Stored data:
-------

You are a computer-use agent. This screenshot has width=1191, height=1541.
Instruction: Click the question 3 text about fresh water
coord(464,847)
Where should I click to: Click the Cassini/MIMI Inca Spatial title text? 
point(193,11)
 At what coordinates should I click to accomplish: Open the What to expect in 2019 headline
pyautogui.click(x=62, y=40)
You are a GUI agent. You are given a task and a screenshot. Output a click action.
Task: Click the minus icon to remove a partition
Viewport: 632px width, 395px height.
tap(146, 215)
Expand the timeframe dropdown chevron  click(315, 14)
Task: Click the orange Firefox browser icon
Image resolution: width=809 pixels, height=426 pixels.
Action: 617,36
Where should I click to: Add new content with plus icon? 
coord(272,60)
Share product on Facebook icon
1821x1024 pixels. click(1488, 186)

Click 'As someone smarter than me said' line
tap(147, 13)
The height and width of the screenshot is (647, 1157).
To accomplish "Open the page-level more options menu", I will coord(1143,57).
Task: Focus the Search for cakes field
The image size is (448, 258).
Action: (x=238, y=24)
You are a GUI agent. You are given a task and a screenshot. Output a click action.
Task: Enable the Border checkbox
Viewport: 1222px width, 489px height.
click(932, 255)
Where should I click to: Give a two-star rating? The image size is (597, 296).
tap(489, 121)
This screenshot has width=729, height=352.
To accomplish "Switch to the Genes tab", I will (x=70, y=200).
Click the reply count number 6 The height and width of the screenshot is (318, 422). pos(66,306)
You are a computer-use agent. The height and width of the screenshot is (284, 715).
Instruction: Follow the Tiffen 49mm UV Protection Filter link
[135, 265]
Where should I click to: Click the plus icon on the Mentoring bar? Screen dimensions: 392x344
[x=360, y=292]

-------

# Your objective
Repeat the line that contains "Where should I click to: Click the plus", then every line after it until the records end, with nothing added.

# Solution for this exercise
Where should I click to: Click the plus icon on the Mentoring bar? Screen dimensions: 392x344
[x=360, y=292]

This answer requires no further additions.